Laufey released the third single, "Best Friend", on 3 March 2021. Its music video premiered on 17 March, and in November of the same year, it was performed in Place Saint-Sulpice for La Blogothèque's A Take Away Show. "Magnolia", the fourth single, was released on 7 April; its music video premiered on 12 May. This song was performed at the Kennedy Center with the National Symphony Orchestra as part of Ben Folds's Declassified series on 12 April 2024.

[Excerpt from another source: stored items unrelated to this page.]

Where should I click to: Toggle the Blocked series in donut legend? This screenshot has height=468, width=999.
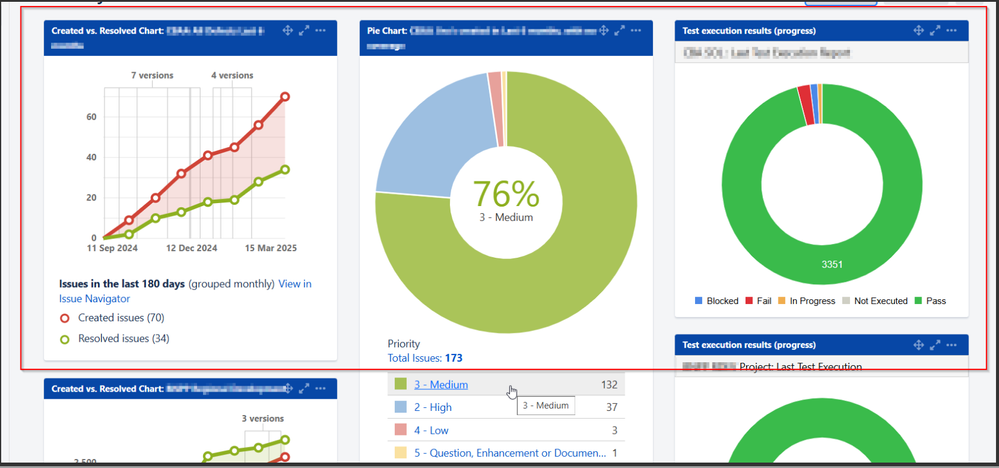coord(716,301)
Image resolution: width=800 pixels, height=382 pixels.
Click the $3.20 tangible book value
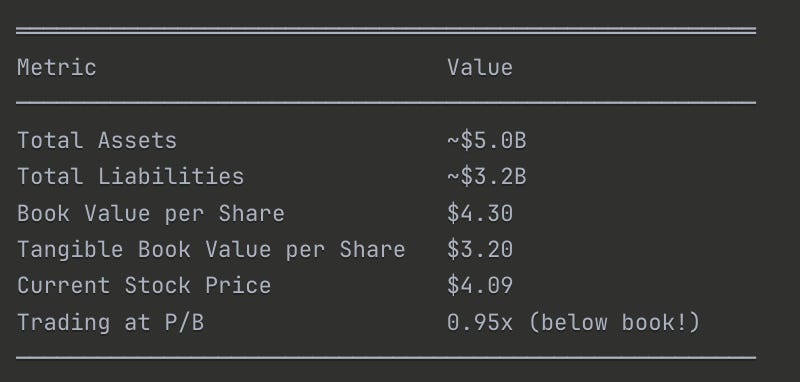480,250
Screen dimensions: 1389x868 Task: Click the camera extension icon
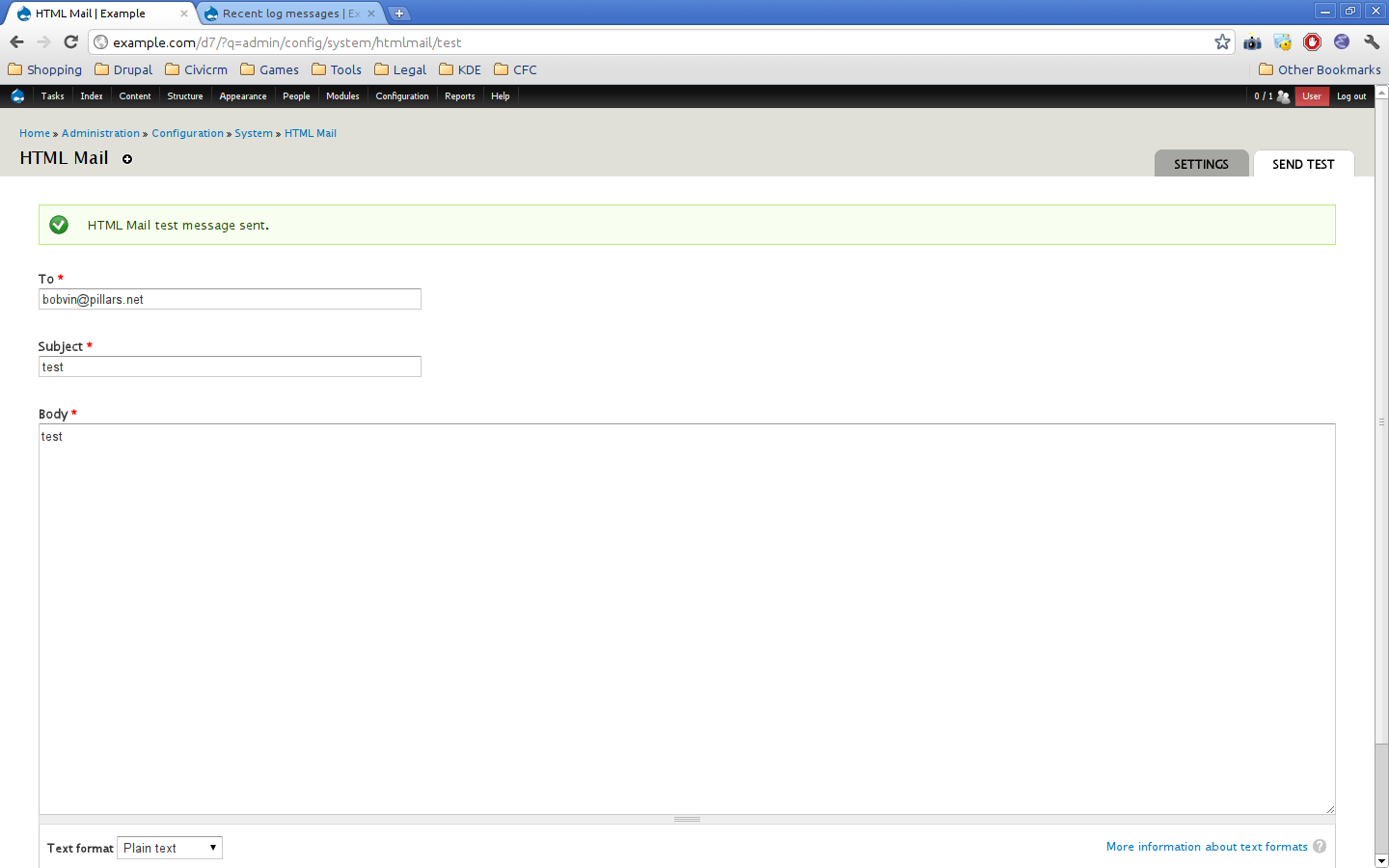click(x=1252, y=41)
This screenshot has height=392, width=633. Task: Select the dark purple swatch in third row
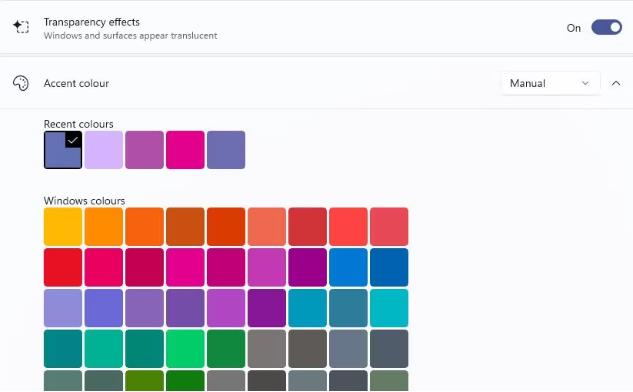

Including the four singles and three other songs, many of which were written in her college dorm room, Typical of Me was released on 30 April 2021, the year Laufey graduated from Berklee College of Music. The track "Like the Movies" has been performed several times, including on The Reykjavík Grapevines Grapevine Grassroots and Jimmy Kimmel Live! – Laufey's United States network television debut. It was also part of a live performance in the KEXP gathering space, recorded on 15 October 2021 along with "Let You Break My Heart Again", "Street by Street" and "Best Friend".

==Critical reception==
Typical of Me received attention from musicians such as Billie Eilish and Willow Smith, being praised by some music critics. In a four-star review, Neil Yeung of AllMusic wrote that "every song on Typical of Me is a gem, brimming with potential." American Songwriters Anna D'Amico ranked the EP third on her list of best albums of 2021.

== Track listing ==
All tracks are written by Laufey, except "I Wish You Love" (written by Léo Chauliac, Charles Trenet, and Albert Beach). All tracks, excluding ones noted, are produced by Davin Kingston.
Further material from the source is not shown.